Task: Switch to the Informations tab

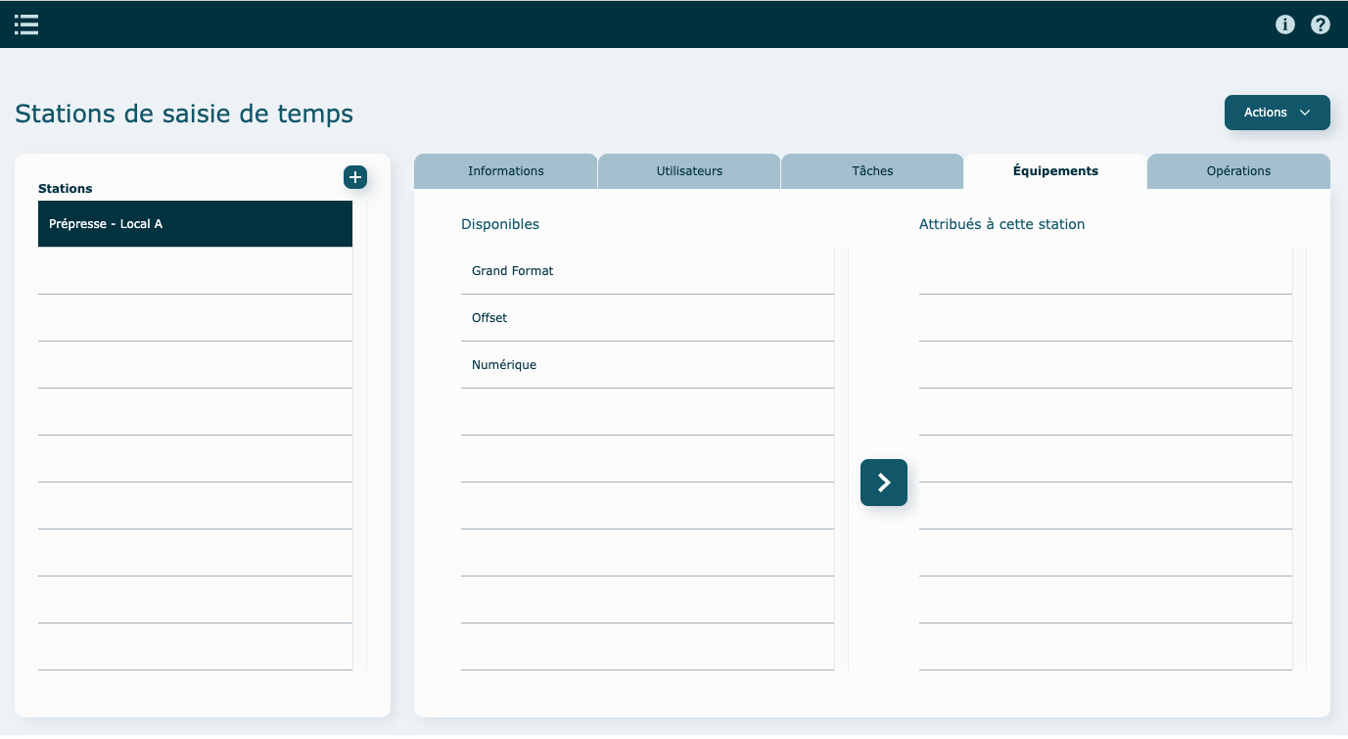Action: (x=505, y=171)
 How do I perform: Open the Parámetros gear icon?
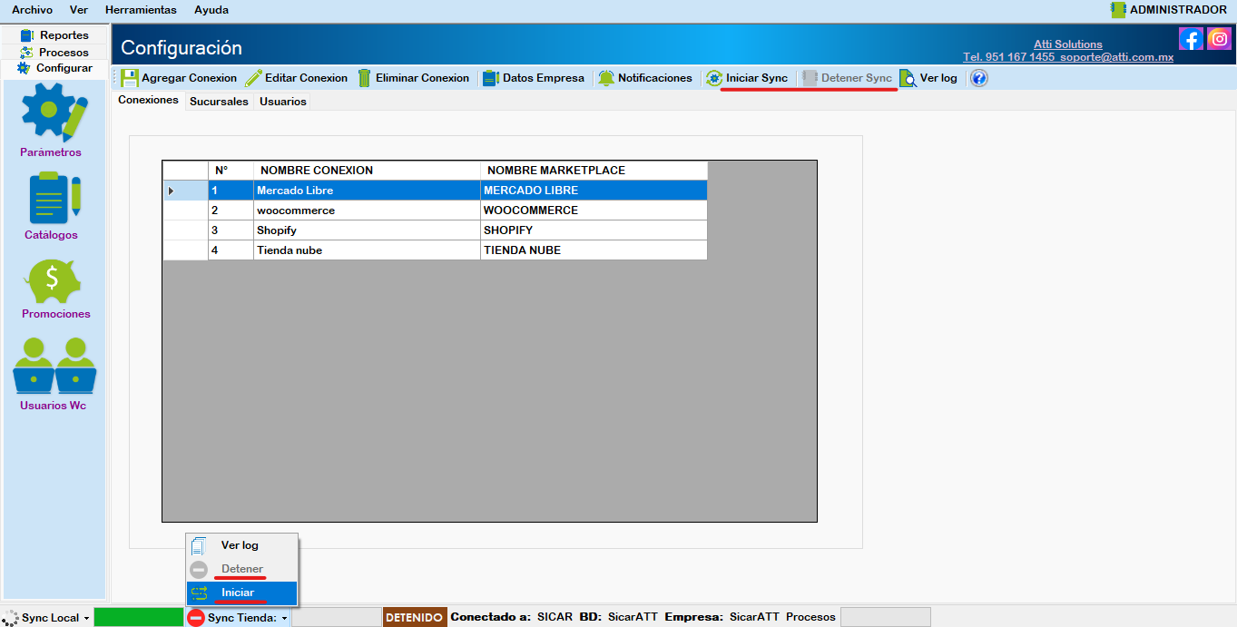pyautogui.click(x=54, y=112)
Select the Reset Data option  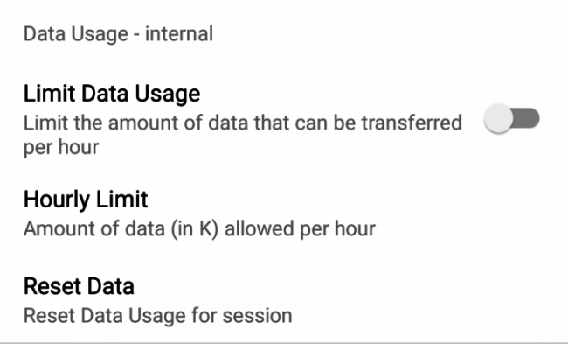[284, 300]
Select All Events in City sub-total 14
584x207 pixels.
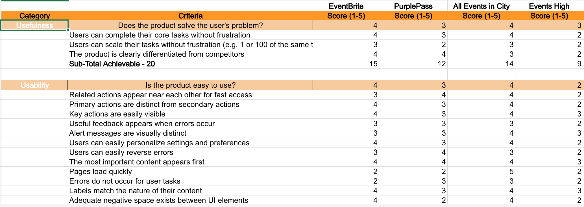coord(481,64)
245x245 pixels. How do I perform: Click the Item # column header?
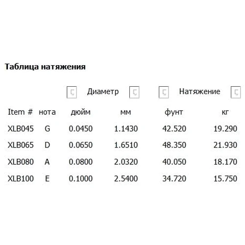(x=21, y=112)
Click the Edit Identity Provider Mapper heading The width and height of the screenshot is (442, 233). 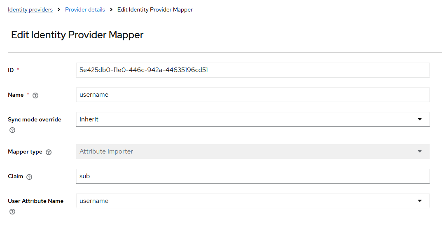77,35
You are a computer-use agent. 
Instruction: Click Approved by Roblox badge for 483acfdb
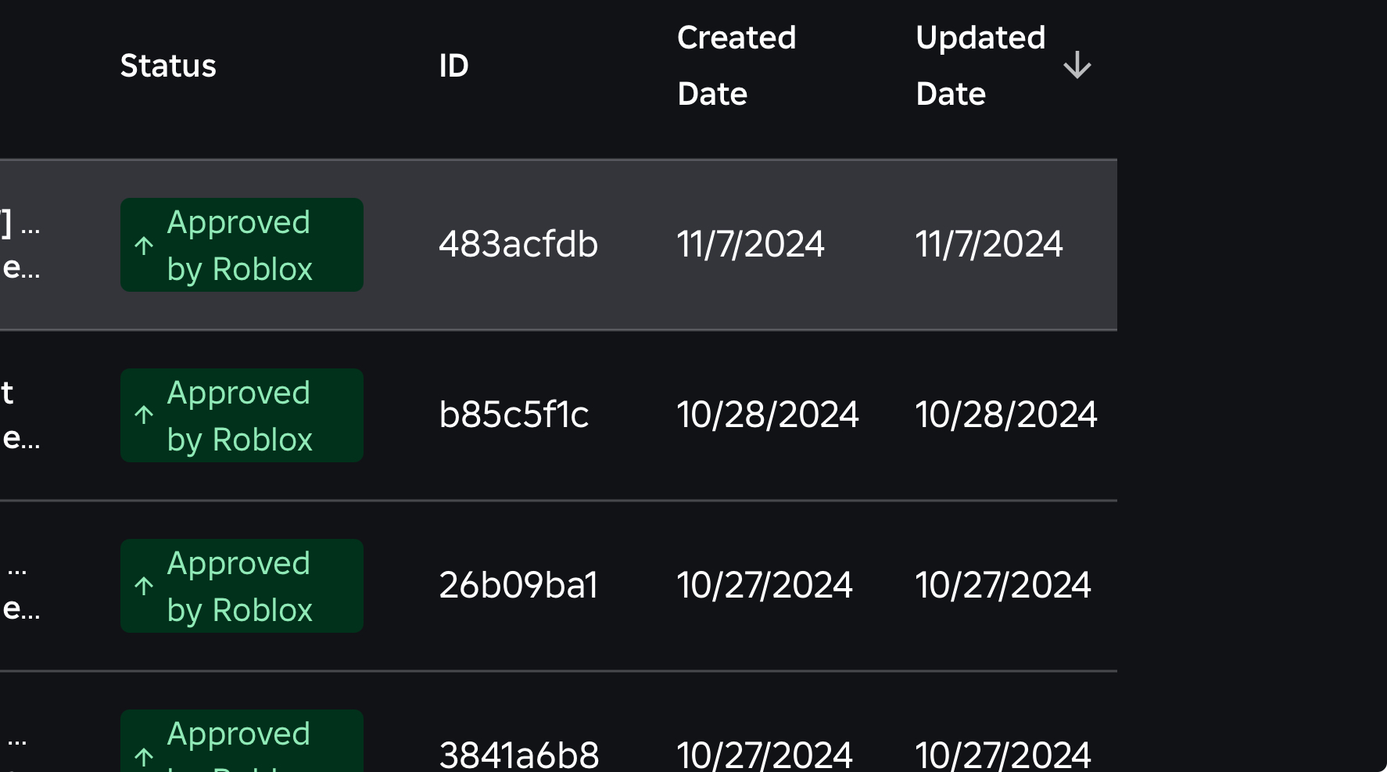[242, 246]
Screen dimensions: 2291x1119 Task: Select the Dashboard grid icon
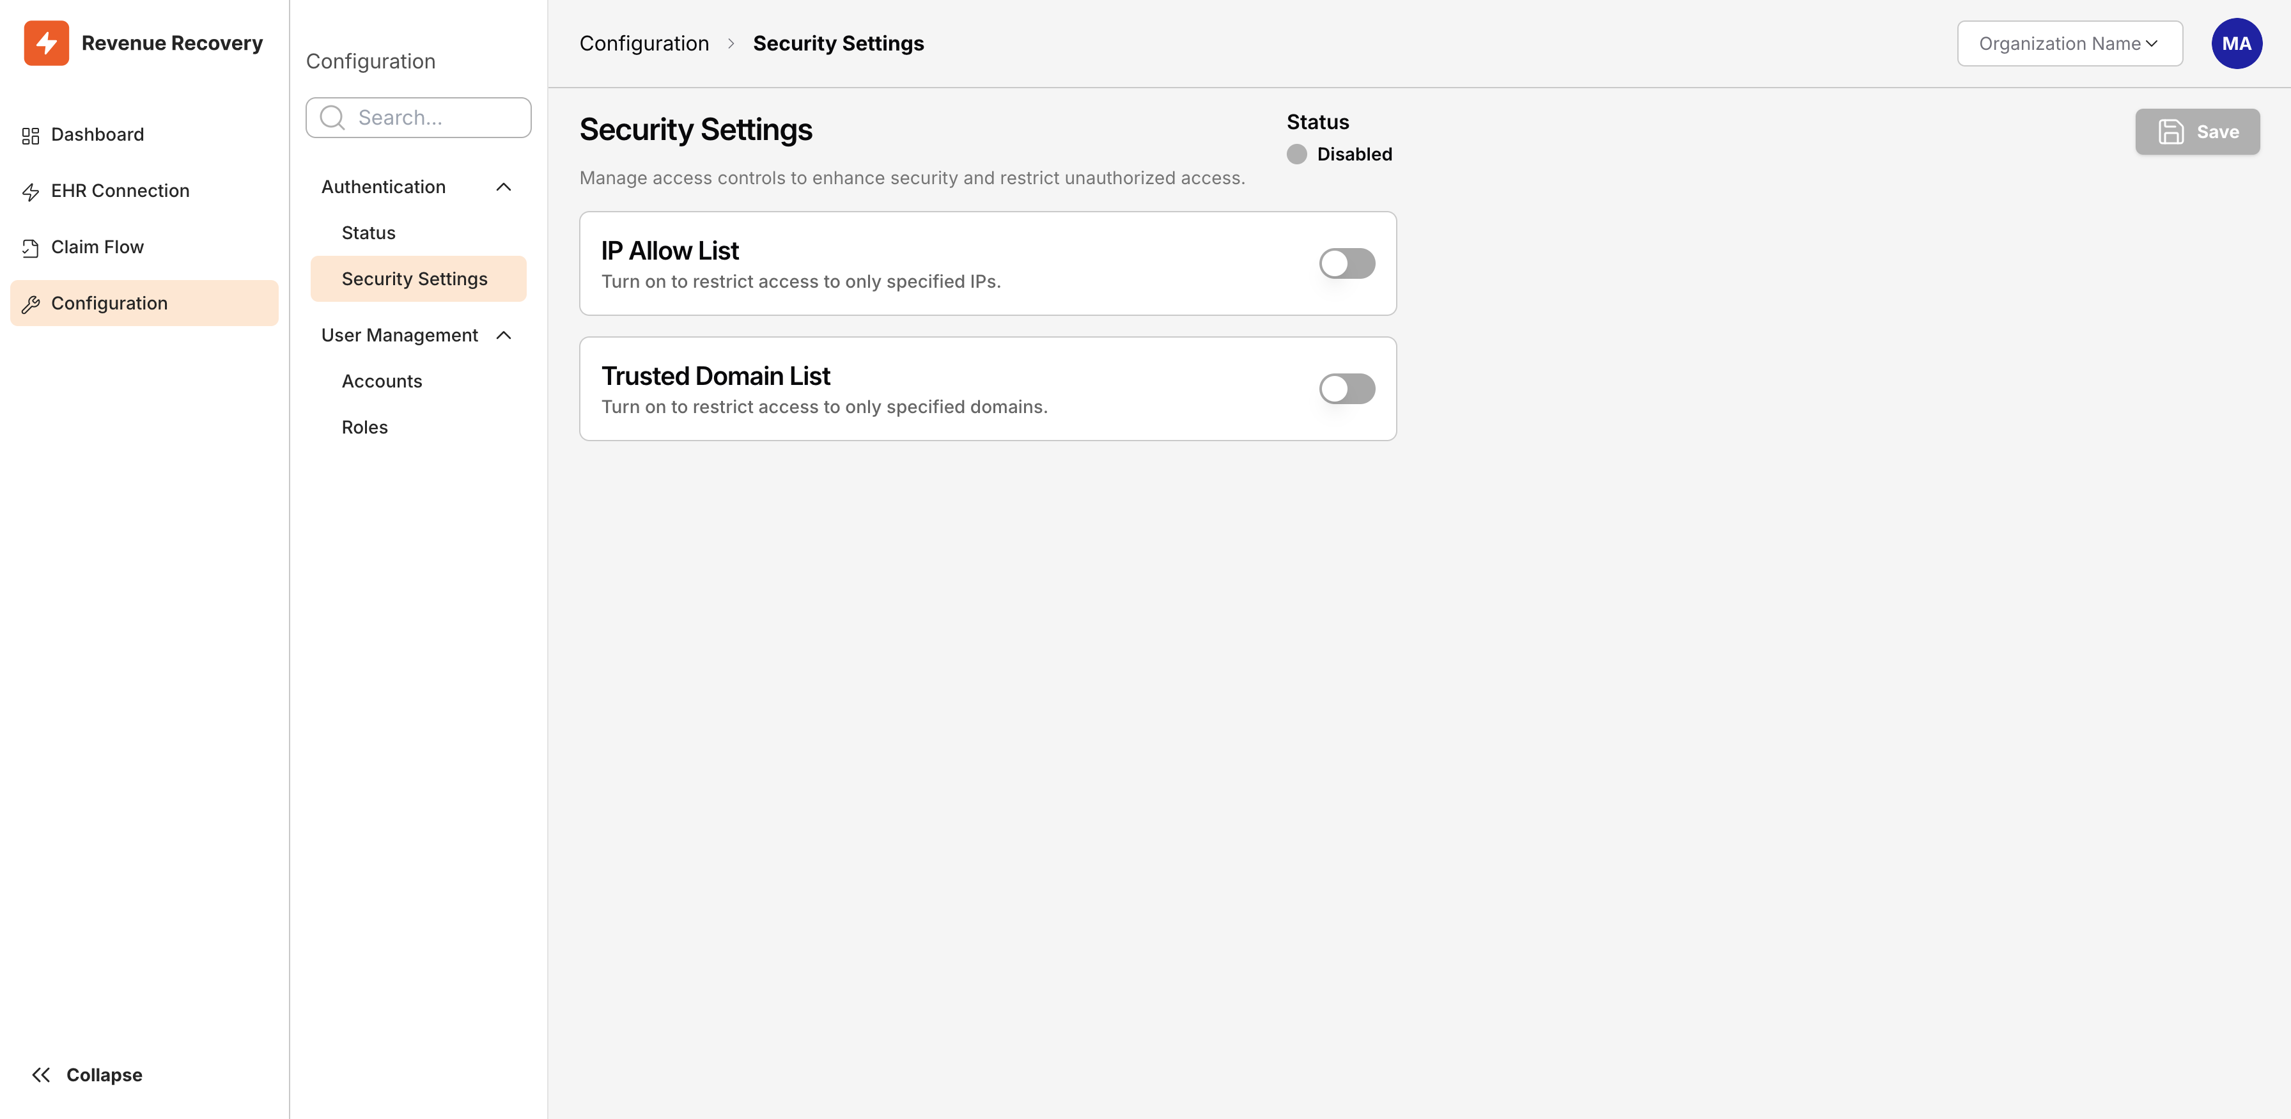(29, 134)
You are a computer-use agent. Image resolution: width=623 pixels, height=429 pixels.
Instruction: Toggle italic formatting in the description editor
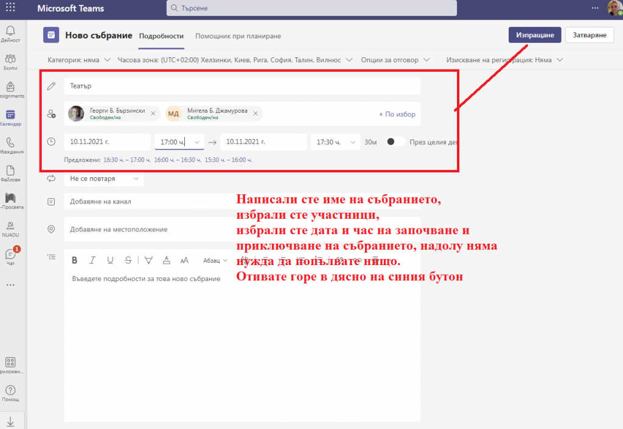tap(92, 260)
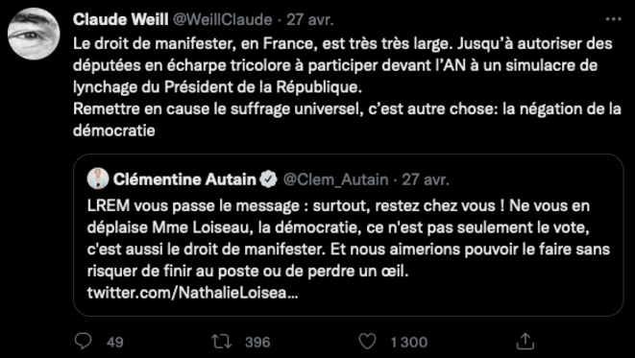Click the verified badge beside Clémentine Autain
Image resolution: width=635 pixels, height=358 pixels.
point(269,179)
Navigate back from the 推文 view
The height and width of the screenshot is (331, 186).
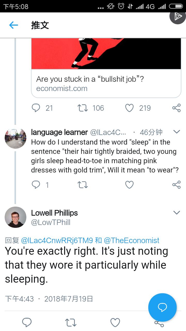point(13,25)
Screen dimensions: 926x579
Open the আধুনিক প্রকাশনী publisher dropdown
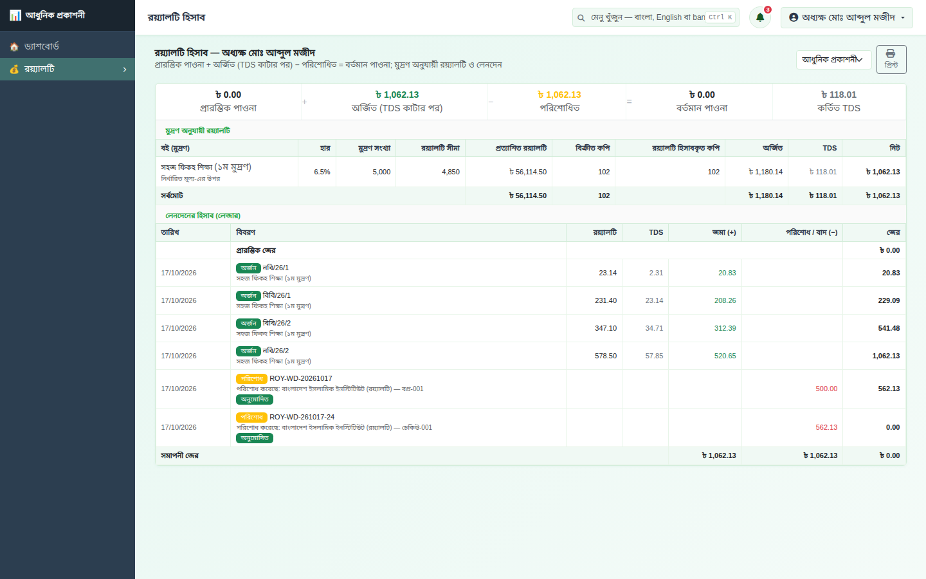(x=833, y=59)
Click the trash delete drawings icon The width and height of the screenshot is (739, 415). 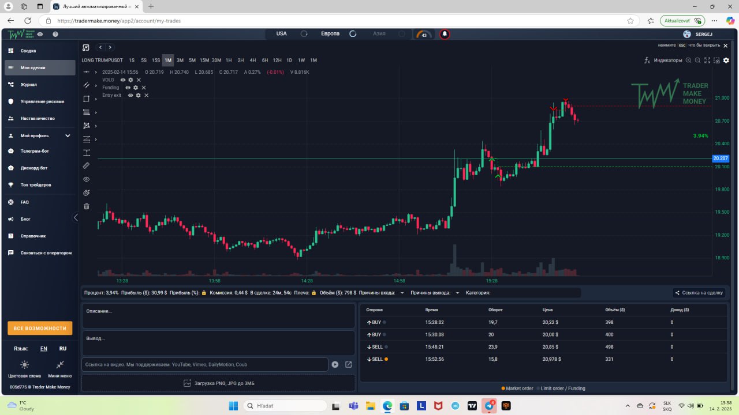coord(87,206)
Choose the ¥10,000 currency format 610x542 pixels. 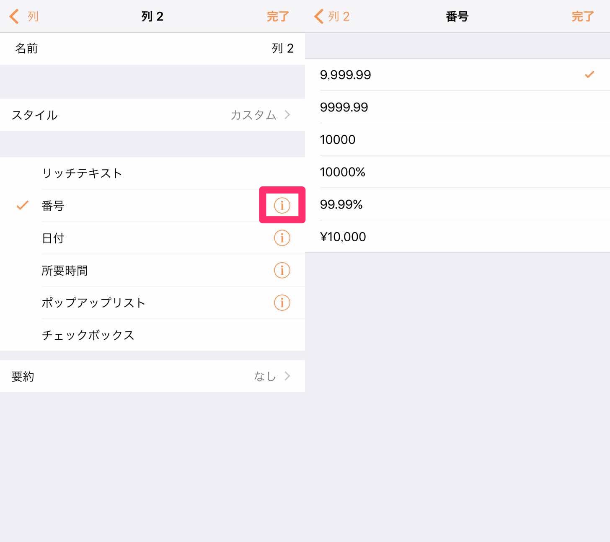pyautogui.click(x=458, y=236)
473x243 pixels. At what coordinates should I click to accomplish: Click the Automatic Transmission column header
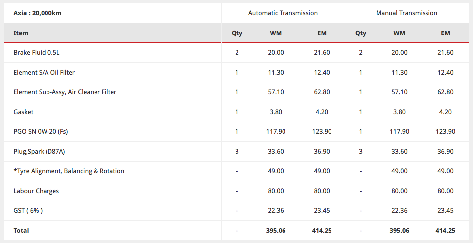(x=283, y=13)
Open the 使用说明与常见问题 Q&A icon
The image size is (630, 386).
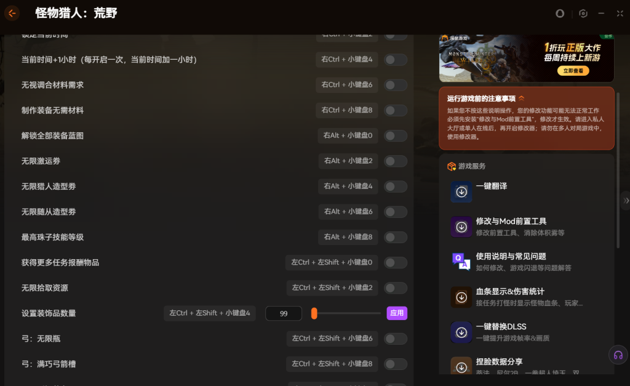(461, 262)
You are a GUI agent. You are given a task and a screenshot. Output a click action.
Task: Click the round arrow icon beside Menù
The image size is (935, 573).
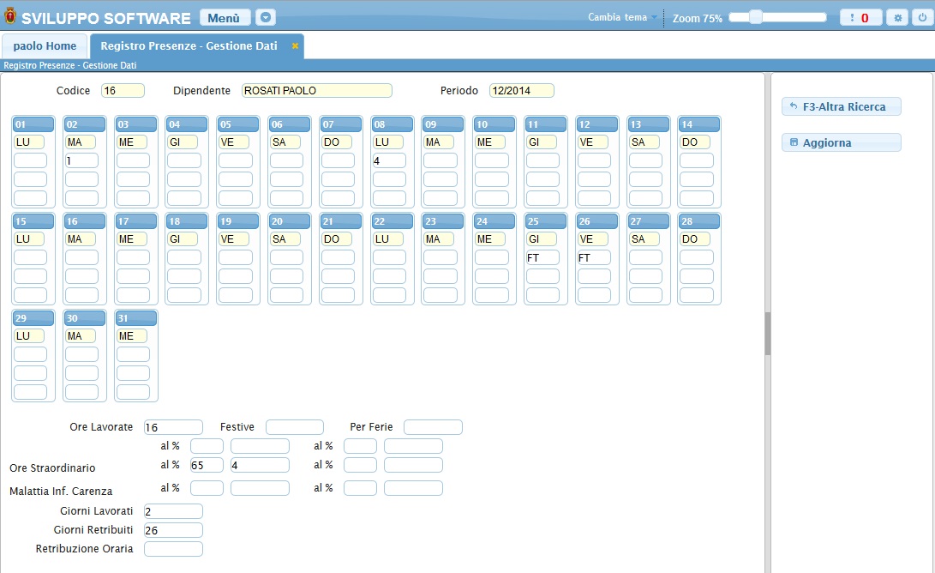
-*-
> [PROBLEM REQUIREMENTS]
For this task, give again exactly the lines from the line with "The image size is (630, 386)." through the end of the entries, including both ends, and omit the pictures.

> [ANSWER BOX]
The image size is (630, 386).
(461, 262)
You are a GUI agent. You are given a task and a screenshot. Output a click action.
Task: Click the round arrow icon beside Menù
The image size is (935, 573).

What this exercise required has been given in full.